A Beginner’s Guide to Tax Loss Harvesting

One thing is clear: not every investment brings profits. Market downturns, political news, and inflation can lower the value of your investment. But even losing investments come with a silver lining. 

Tax loss harvesting allows investors to turn their reversal into an advantage. Wondering how it’s possible? We’ve got you covered. Here’s a simple and straightforward guide for beginners:

What is Tax Loss Harvesting?

Tax loss harvesting is a financial strategy that involves selling securities at a loss to offset profitable gains. 

So, how does tax loss harvesting work? Imagine you’re reviewing your portfolio and notice that tech stocks have dropped in value while your healthcare stocks have risen sharply. To rebalance your portfolio, you would sell your tech stocks at a loss. This will trigger two things:

  • You can reinvest the proceeds to buy more healthcare stocks.
  • You can use the value of your loss from the tech shares to offset the taxable capital gains from other investments, in this case, healthcare stocks.
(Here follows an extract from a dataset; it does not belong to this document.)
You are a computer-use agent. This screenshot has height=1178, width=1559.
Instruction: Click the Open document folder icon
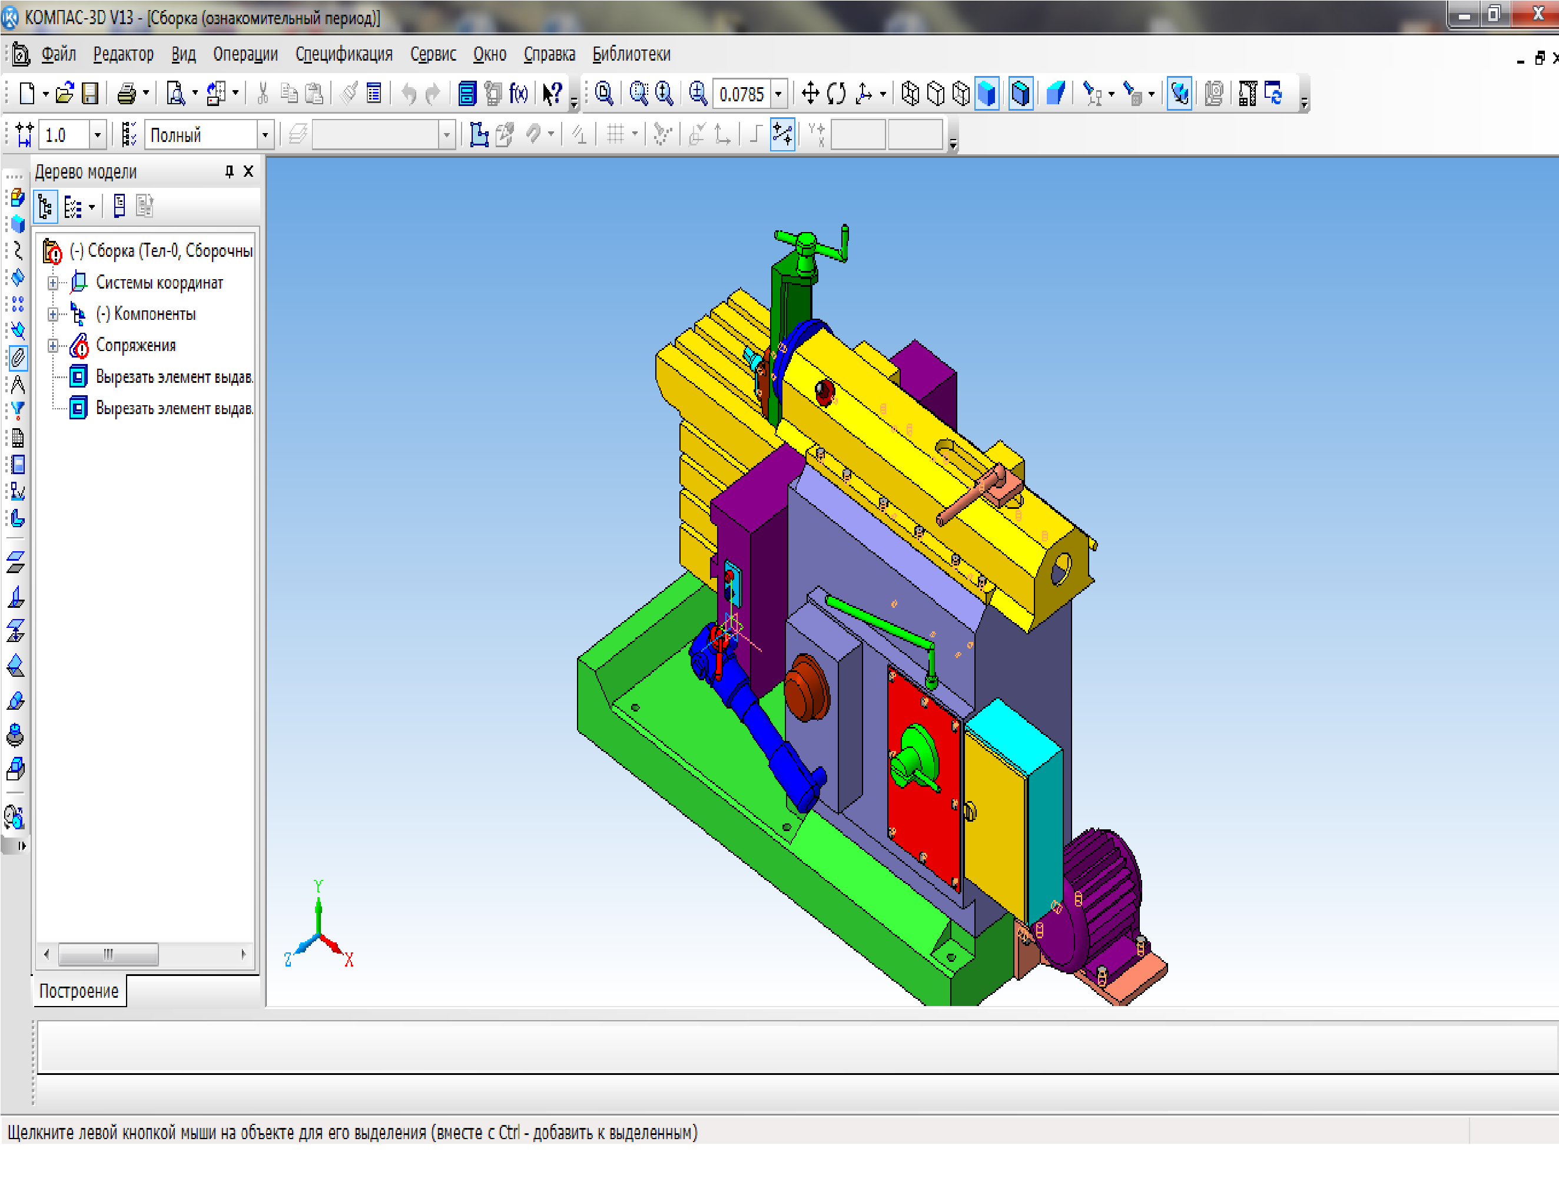(64, 93)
The best part? If your losses are larger than the gains, you can use the remaining losses to offset up to $3,000 of your taxable income. 

The Process At a Glance

From the above example, you can say that tax loss harvesting has four main steps:

  • Review your investment portfolio to determine assets that have fallen in value.
  • Rebalance the portfolio by selling losing investments.
  • Use the realized loss to offset capital gains from other investments. Reducing up to $3,000 from the taxable income.
  • Reinvest the money into a similar but not identical asset for future returns. 

Tax loss harvesting is an excellent strategy for high-net-worth individuals and affluent families who wish to ensure long-term after-tax portfolio growth. With minimal tax liability, you keep more of your returns working for you. 

Benefits of Tax Loss Harvesting

The benefits of tax loss harvesting include:

Tax Efficiency 

This is pretty obvious. Tax loss harvesting reduces the amount you would have owed on capital gains and income. 

Reduced Risk

If you have assets you want to sell but are hesitant because of high costs, now is your chance. Tax loss harvesting allows you to do so while lowering your tax bill. 

Turn Volatility Into Opportunity

Tax loss harvesting isn’t a “loophole.” It’s a strategic way to turn market volatility into future returns.

Rules and Limitations You Should Know

Before you rebalance your portfolio, know the rules and limitations of tax loss harvesting. Here are the basics:

Wash Sale Rule

After selling a security at a loss, you can’t buy the same or a substantially identical security within 30 days of the sale. This is known as the wash sale rule. As per the IRS, this rule applies to all accounts under your name. 

Tax Loss Harvesting Deadline

All transactions for harvesting must be executed within the given calendar year. The deadline is usually December 31.